→ Text segment
○ ○ ○ ○ ○ ○ ○
Firstline Challenge-Client Relations: Live your life on your terms

If you ask anyone, they'll tell you I'm passionate about my clients.  I love my clients, and I love serving them.  The longer I work, the more fullfillment I get, and yet, I also see things that make me downright upset.

The holidays can be tough for anyone; especially my older clients who may be alone.  Alot of seniors get pets for extra companionship.  It's not uncommon for an older couple to get a dog, or even two, to round out their home and allow them to expand their love and caring.  As time passes, it's a fact of life that one spouse will pass away and leave the remaining adult alone, with the canine companionship to help fill the void.  A little more time passes, and that faithful pet passes, too.  Unfortunately, this happens on a regular basis.  I've worked 20 years, and I've grown up with families, been throught marriages, divorces, college and death.  I try to be there for these families and individuals, talk with them, feel for them, do what I can to help.  So many clients are part of my inner family.  I know them, I know how their cats and dogs help them, too, in times of crisis.  So forgive me when I say I get angry when I hear about how my older clients don't go out and get a new furry friend because "their family says they can't." 

Ok, I try to be understanding, but this really makes me mad.  I realize that yes, some older seniors are flat out not able to take care of a pet.  BUT, so many of them are capable- financially, mentally, with nothing but time on their hands.  Their familes tell them a multitude of reasons, but mostly I hear that they're "too old".  Or, "whose going to take the dog/cat when you die?".  I used to hold my tongue upon hearing this, but here's the story that changed my mind. 

I had a middle aged lady come to me about 10 years ago.  She had suffered a traumatic brain injury about 5 years before I had met her.  She had always had dogs up until her accident.  After her recovery, she told her family how she wanted to get a new dog, to keep her company.  Her family did everything they could to talk her out of it.  From her disability, to the 'who will take it line', finances--all of it.  In the end, they convinced her she shouldn't get any animal.  She led a fairly isolated life; her accident prohibited her from doing too much, and her family really didn't spend time with her.  But she had a solution to assuage her loneliness.  She called me up to ask me about our cremation service.  She had 5 dogs she wanted cremated together, and she wanted to order a special container for the ashes, so she could take it with her.  Stunned with the assumption she had lost all these dogs in a tragic accident, I couldn't help but quiz her on what had happened. She told me about her injury, and her family and how they treated her.  The dogs she was talking about where her dogs over the last few years, and that she was digging them up and putting them in a large garbage bag to have the remains cremated together, so she could take them with her in a container that showed her appreciation for her animals.  After we helped her with her request, I remember talking with her and telling her how she needed to do what she wanted--it was her life and if having a pet made her quality of life better, she should do it.  Some people, and specifically people without pets, just don't understand how much a dog or cat brings to someone's life, and especially someone who is alone.  When I talk to senior clients after they have lost their animal, and ask if they will get another pet, I cringe when I hear them say no, based on what their kids are telling them.  I encourage them to think about what they want, not what their kids want.  And if they tell me they won't based on what would happen if they die, I tell them not to worry; I will find a home for their beloved pet.  It's a small thing to do, if it brings them such happiness and joy while they are still here.  Not everyone does get a pet after that, but I know I'm making them feel better and not 'guilty' about wanting another animal. 

Be there for your clients-whatever the situation.  What you do for them now, will last a lifetime.   

Comments




  • Would this client have qualified for a service dog?  A service dog would provide the necessary companionship, and perhaps help this client out with daily tasks that would allow her to be more mobile and social outside of her home.  Most service agencys who provide service dogs do provide financial assistance for medical care of those dogs, and will rehome them in the event of a death.


    Digging up deceased pets, that's a little morbid, and I feel for this woman too, so desperate for companionship that she'd do such a thing.
○ ○ ○ ○ ○ ○ ○
→ Data excerpts
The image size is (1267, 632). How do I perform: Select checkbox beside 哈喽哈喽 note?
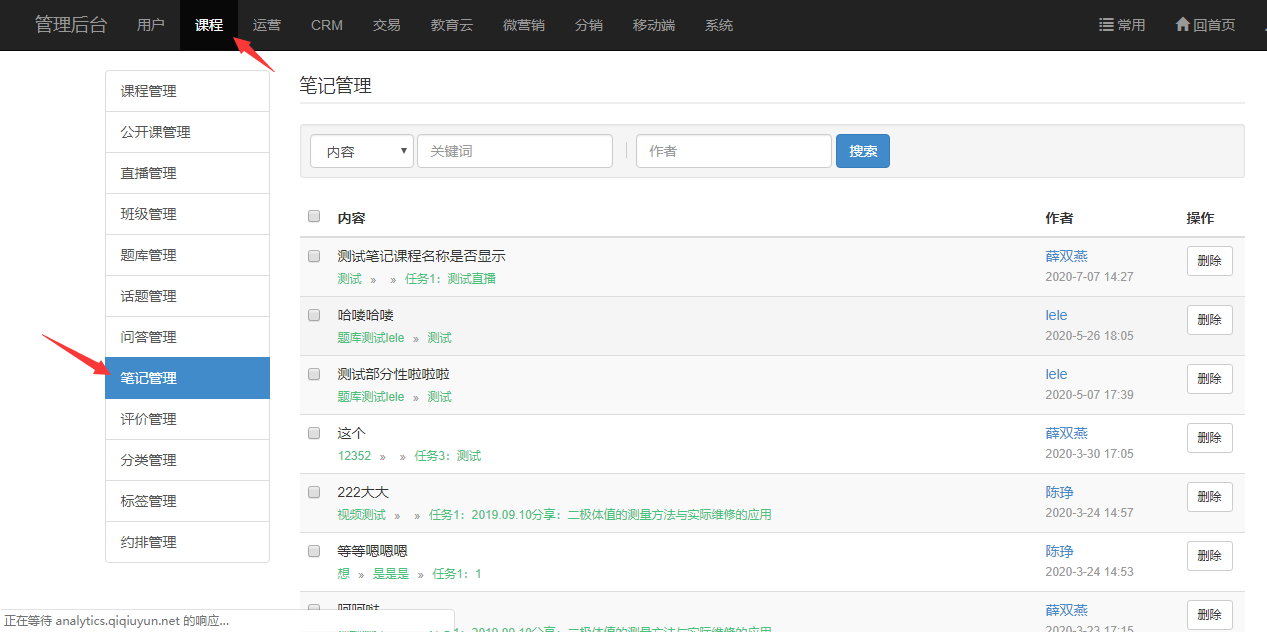pyautogui.click(x=314, y=315)
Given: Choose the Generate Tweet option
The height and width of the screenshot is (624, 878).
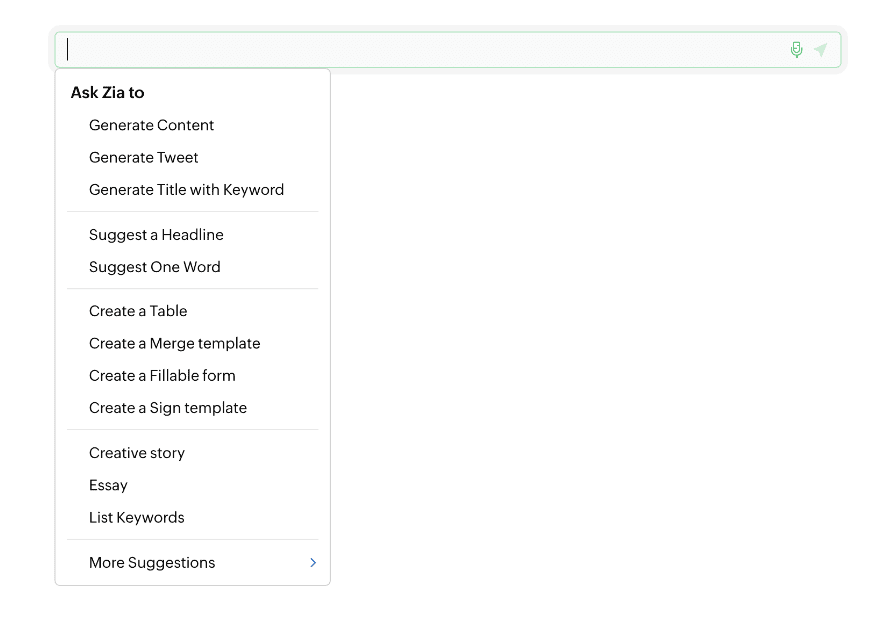Looking at the screenshot, I should (143, 157).
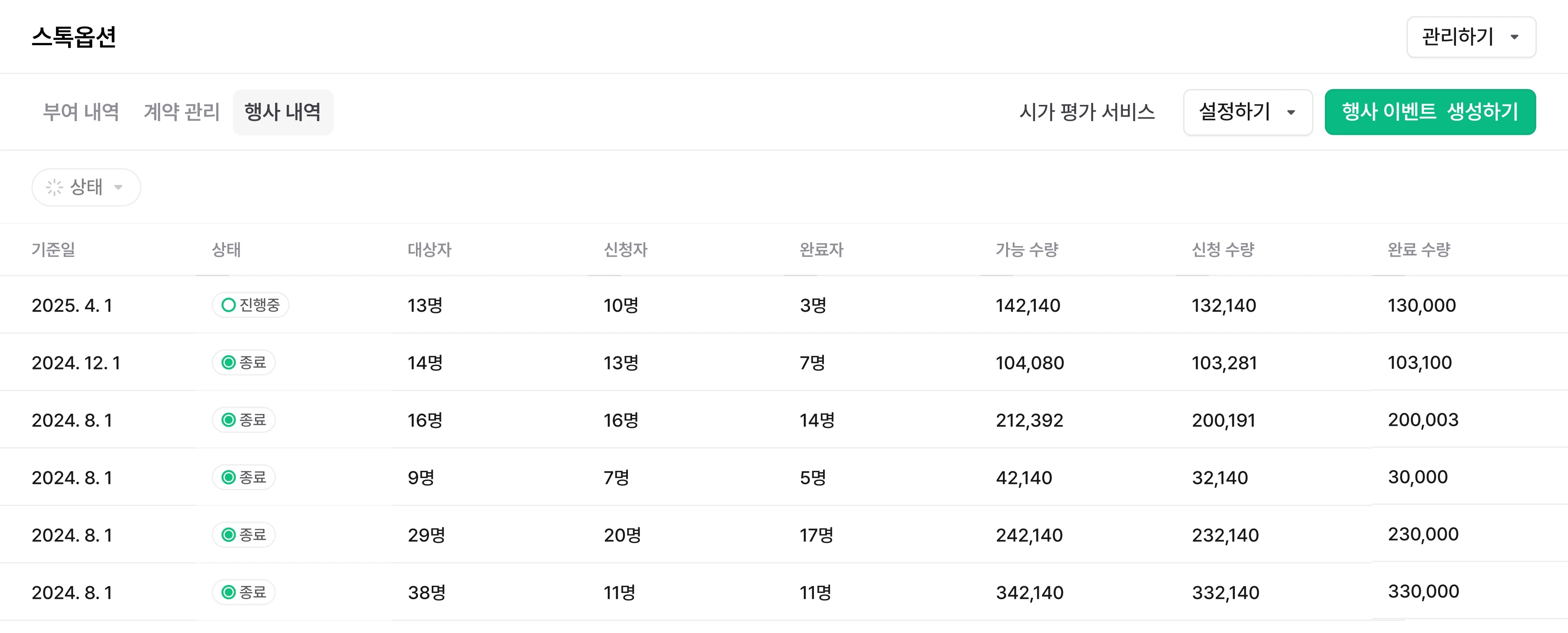This screenshot has height=633, width=1568.
Task: Switch to the 계약 관리 tab
Action: pyautogui.click(x=182, y=112)
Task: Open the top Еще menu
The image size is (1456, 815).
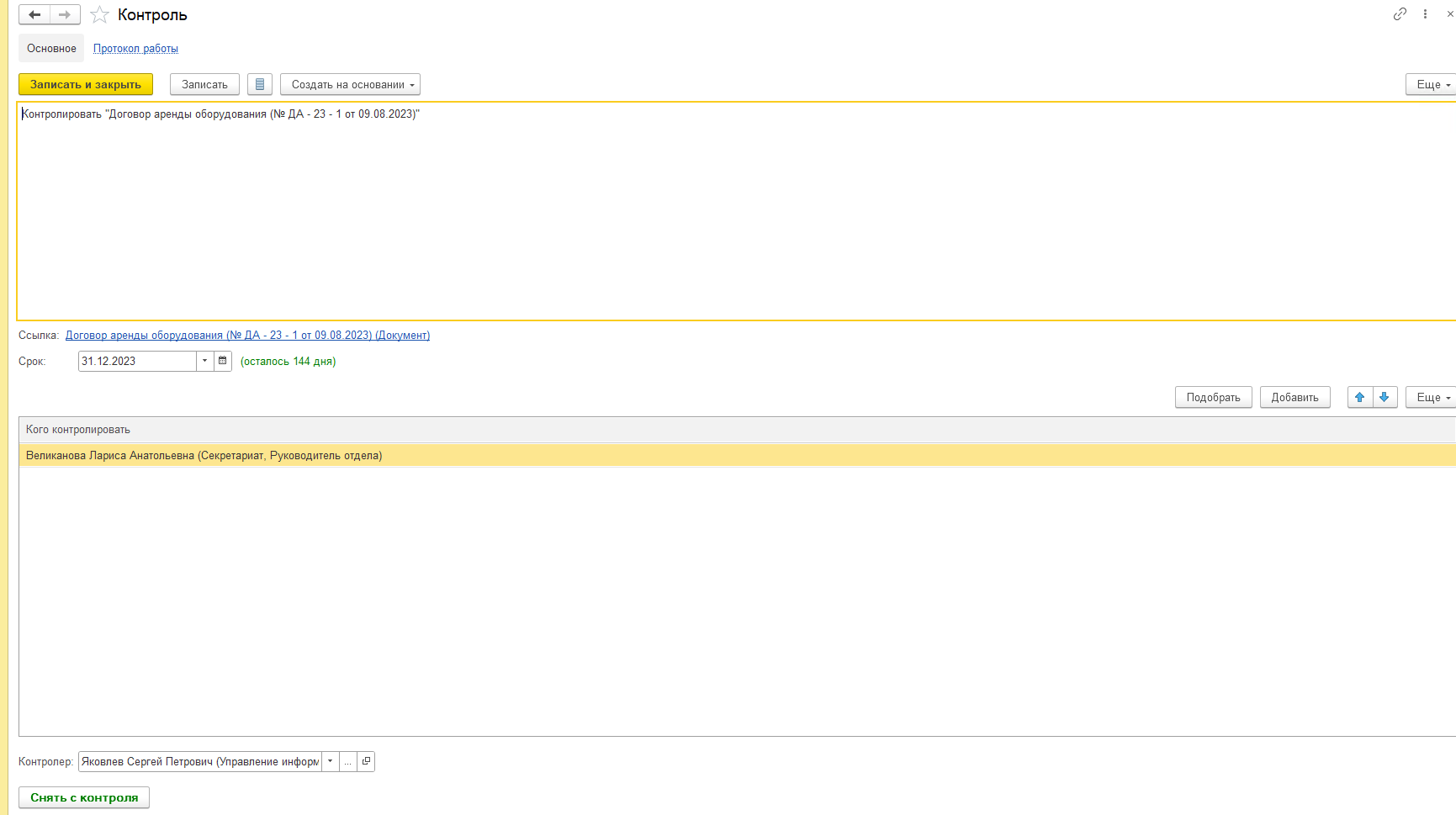Action: tap(1431, 85)
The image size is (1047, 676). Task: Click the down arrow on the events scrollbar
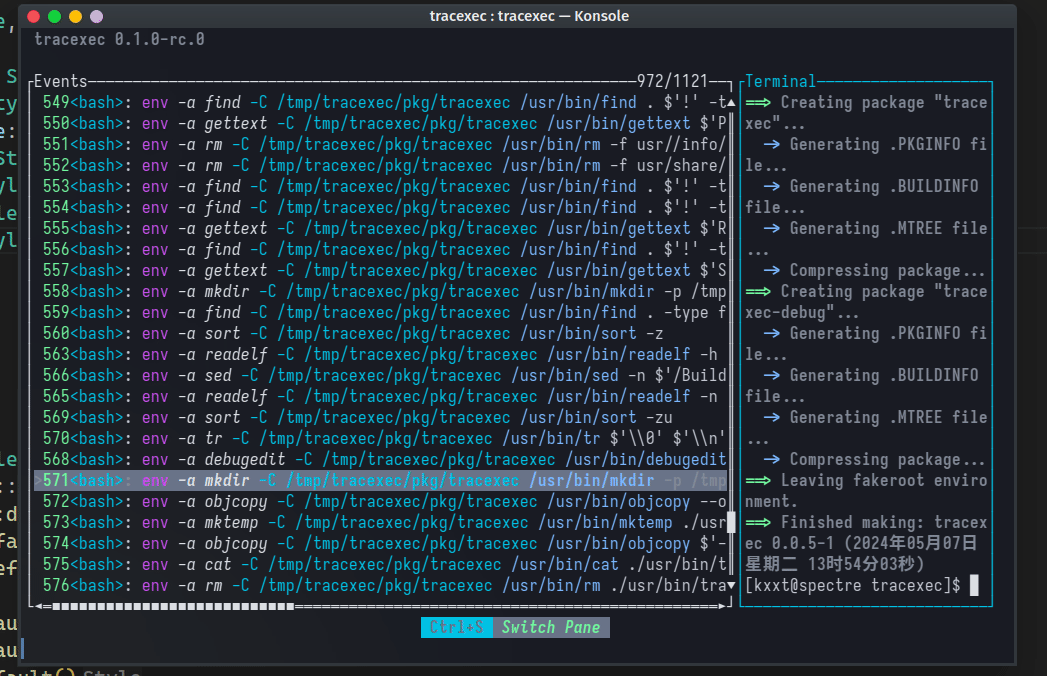[x=730, y=585]
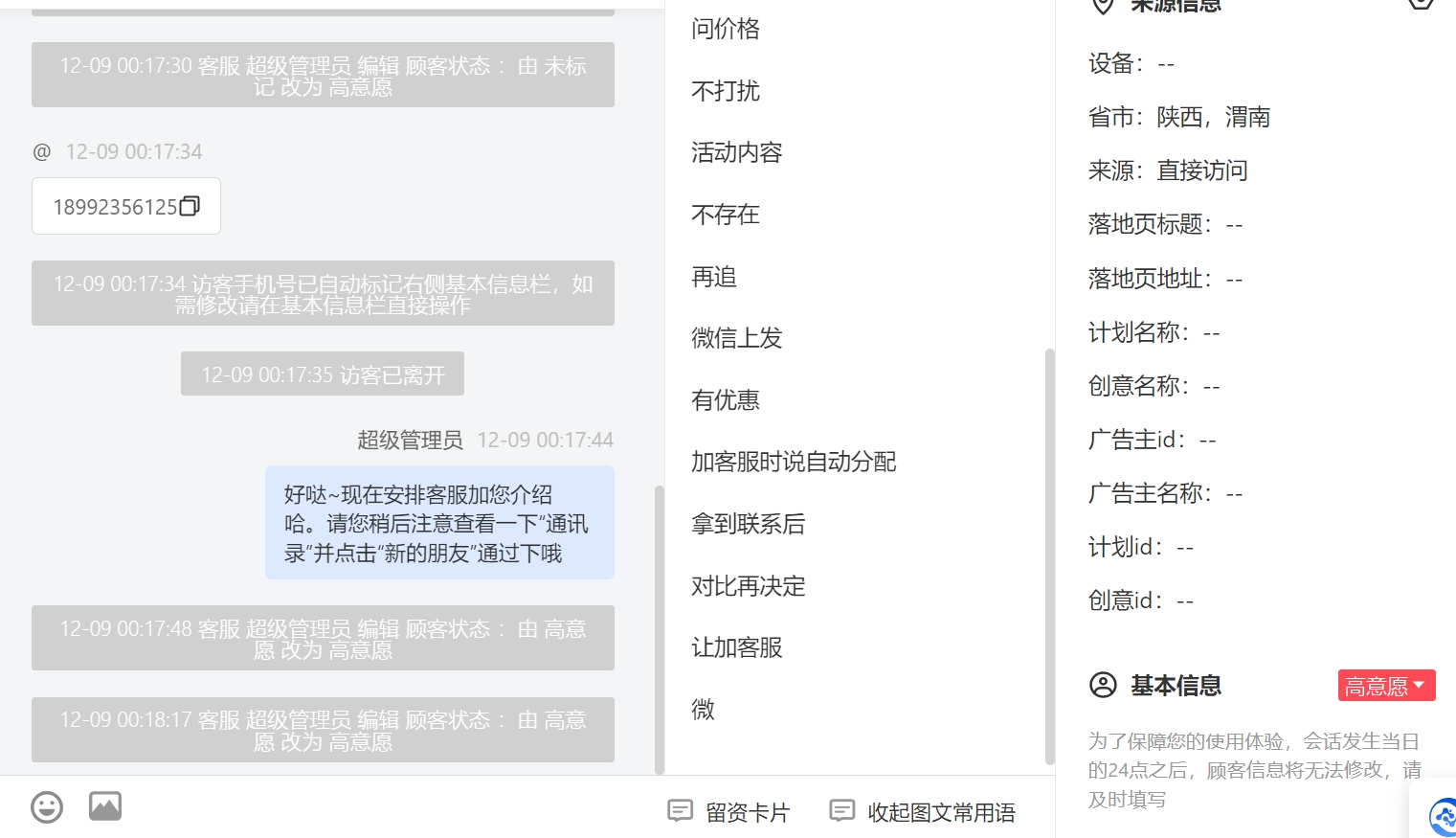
○ ○ ○ ○ ○ ○ ○
→ Work required
Can you copy the client relations post from "Be there for your" to "such a thing.", substituting "grim" for "morbid"? The records have no connection to the client relations post.

→ Reply
Be there for your clients-whatever the situation.  What you do for them now, will last a lifetime.   

Comments




  • Would this client have qualified for a service dog?  A service dog would provide the necessary companionship, and perhaps help this client out with daily tasks that would allow her to be more mobile and social outside of her home.  Most service agencys who provide service dogs do provide financial assistance for medical care of those dogs, and will rehome them in the event of a death.


    Digging up deceased pets, that's a little grim, and I feel for this woman too, so desperate for companionship that she'd do such a thing.